== Task item ==
What you should output is the data below, unchanged in every character.

====== Input material ======

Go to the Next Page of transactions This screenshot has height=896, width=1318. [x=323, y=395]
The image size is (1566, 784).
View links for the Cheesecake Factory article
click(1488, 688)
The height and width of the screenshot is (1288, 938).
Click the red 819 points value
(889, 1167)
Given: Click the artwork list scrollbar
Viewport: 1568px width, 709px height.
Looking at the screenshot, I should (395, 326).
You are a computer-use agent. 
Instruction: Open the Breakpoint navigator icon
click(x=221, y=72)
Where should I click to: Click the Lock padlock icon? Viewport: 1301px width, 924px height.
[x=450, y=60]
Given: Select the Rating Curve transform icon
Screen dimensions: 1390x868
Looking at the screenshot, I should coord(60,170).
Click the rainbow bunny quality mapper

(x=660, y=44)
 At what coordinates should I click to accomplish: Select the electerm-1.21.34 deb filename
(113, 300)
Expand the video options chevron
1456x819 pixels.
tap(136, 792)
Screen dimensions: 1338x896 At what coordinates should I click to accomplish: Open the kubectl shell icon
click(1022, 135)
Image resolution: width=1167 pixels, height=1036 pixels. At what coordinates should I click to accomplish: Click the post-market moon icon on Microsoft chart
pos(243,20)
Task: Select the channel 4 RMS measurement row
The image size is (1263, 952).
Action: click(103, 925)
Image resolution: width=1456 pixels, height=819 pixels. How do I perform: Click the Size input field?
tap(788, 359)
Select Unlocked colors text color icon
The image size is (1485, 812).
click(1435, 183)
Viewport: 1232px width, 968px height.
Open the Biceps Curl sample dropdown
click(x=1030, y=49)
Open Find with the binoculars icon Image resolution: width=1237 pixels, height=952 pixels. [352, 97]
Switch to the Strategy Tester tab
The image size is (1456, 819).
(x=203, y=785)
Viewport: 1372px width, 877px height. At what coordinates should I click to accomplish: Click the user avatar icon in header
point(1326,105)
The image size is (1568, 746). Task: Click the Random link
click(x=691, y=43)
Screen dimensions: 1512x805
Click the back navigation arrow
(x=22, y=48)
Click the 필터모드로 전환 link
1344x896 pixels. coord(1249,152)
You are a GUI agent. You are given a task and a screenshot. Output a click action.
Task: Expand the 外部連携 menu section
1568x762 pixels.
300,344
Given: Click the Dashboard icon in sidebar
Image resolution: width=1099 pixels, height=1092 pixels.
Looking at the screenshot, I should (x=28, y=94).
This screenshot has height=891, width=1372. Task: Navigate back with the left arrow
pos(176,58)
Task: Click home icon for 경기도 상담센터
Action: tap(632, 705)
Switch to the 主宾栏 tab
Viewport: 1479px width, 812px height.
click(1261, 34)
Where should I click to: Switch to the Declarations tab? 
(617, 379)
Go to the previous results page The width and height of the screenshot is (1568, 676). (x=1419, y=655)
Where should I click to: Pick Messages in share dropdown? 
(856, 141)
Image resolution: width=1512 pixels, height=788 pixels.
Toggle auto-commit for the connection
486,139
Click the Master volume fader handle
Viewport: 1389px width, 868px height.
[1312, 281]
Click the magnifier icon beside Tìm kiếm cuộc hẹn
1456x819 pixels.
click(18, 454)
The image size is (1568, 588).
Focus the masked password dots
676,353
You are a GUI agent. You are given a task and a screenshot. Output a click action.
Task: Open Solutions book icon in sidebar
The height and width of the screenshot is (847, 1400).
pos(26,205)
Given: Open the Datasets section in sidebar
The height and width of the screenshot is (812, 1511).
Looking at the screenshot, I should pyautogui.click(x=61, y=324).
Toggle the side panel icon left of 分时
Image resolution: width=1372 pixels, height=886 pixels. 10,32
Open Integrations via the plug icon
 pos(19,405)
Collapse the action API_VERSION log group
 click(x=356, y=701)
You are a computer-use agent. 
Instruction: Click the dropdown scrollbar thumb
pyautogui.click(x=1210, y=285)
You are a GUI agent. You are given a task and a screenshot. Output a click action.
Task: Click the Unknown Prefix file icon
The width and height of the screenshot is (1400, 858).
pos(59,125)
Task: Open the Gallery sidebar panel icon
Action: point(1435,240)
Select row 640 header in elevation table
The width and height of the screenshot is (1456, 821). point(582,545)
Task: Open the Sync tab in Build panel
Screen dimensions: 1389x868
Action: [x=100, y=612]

======

== Exercise response ==
Go to the Next Page of transactions This screenshot has height=896, width=1318. [x=323, y=395]
The image size is (1566, 784).
View links for the Cheesecake Factory article
click(1488, 688)
The height and width of the screenshot is (1288, 938).
Click the red 819 points value
(889, 1167)
Given: Click the artwork list scrollbar
Viewport: 1568px width, 709px height.
Looking at the screenshot, I should (395, 326).
You are a computer-use agent. 
Instruction: Open the Breakpoint navigator icon
click(x=221, y=72)
Where should I click to: Click the Lock padlock icon? Viewport: 1301px width, 924px height.
[x=450, y=60]
Given: Select the Rating Curve transform icon
Screen dimensions: 1390x868
Looking at the screenshot, I should coord(60,170).
Click the rainbow bunny quality mapper

(x=660, y=44)
 At what coordinates should I click to accomplish: Select the electerm-1.21.34 deb filename
(113, 300)
Expand the video options chevron
1456x819 pixels.
tap(136, 792)
Screen dimensions: 1338x896 At what coordinates should I click to accomplish: Open the kubectl shell icon
click(1022, 135)
Image resolution: width=1167 pixels, height=1036 pixels. At what coordinates should I click to accomplish: Click the post-market moon icon on Microsoft chart
pos(243,20)
Task: Select the channel 4 RMS measurement row
The image size is (1263, 952).
Action: click(103, 925)
Image resolution: width=1456 pixels, height=819 pixels. How do I perform: Click the Size input field?
tap(788, 359)
Select Unlocked colors text color icon
The image size is (1485, 812).
click(1435, 183)
Viewport: 1232px width, 968px height.
Open the Biceps Curl sample dropdown
click(x=1030, y=49)
Open Find with the binoculars icon Image resolution: width=1237 pixels, height=952 pixels. [352, 97]
Switch to the Strategy Tester tab
The image size is (1456, 819).
(x=203, y=785)
Viewport: 1372px width, 877px height. At what coordinates should I click to accomplish: Click the user avatar icon in header
point(1326,105)
The image size is (1568, 746). Task: Click the Random link
click(x=691, y=43)
Screen dimensions: 1512x805
Click the back navigation arrow
(x=22, y=48)
Click the 필터모드로 전환 link
1344x896 pixels. coord(1249,152)
You are a GUI agent. You are given a task and a screenshot. Output a click action.
Task: Expand the 外部連携 menu section
1568x762 pixels.
300,344
Given: Click the Dashboard icon in sidebar
Image resolution: width=1099 pixels, height=1092 pixels.
Looking at the screenshot, I should (x=28, y=94).
This screenshot has height=891, width=1372. Task: Navigate back with the left arrow
pos(176,58)
Task: Click home icon for 경기도 상담센터
Action: tap(632, 705)
Switch to the 主宾栏 tab
Viewport: 1479px width, 812px height.
click(1261, 34)
Where should I click to: Switch to the Declarations tab? 
(617, 379)
Go to the previous results page The width and height of the screenshot is (1568, 676). (x=1419, y=655)
Where should I click to: Pick Messages in share dropdown? 
(856, 141)
Image resolution: width=1512 pixels, height=788 pixels.
Toggle auto-commit for the connection
486,139
Click the Master volume fader handle
Viewport: 1389px width, 868px height.
[1312, 281]
Click the magnifier icon beside Tìm kiếm cuộc hẹn
1456x819 pixels.
click(18, 454)
The image size is (1568, 588).
Focus the masked password dots
676,353
You are a GUI agent. You are given a task and a screenshot. Output a click action.
Task: Open Solutions book icon in sidebar
The height and width of the screenshot is (847, 1400).
pos(26,205)
Given: Open the Datasets section in sidebar
The height and width of the screenshot is (812, 1511).
Looking at the screenshot, I should pyautogui.click(x=61, y=324).
Toggle the side panel icon left of 分时
Image resolution: width=1372 pixels, height=886 pixels. 10,32
Open Integrations via the plug icon
 pos(19,405)
Collapse the action API_VERSION log group
 click(x=356, y=701)
You are a computer-use agent. 
Instruction: Click the dropdown scrollbar thumb
pyautogui.click(x=1210, y=285)
You are a GUI agent. You are given a task and a screenshot. Output a click action.
Task: Click the Unknown Prefix file icon
The width and height of the screenshot is (1400, 858).
pos(59,125)
Task: Open the Gallery sidebar panel icon
Action: point(1435,240)
Select row 640 header in elevation table
The width and height of the screenshot is (1456, 821). point(582,545)
Task: Open the Sync tab in Build panel
Screen dimensions: 1389x868
Action: [x=100, y=612]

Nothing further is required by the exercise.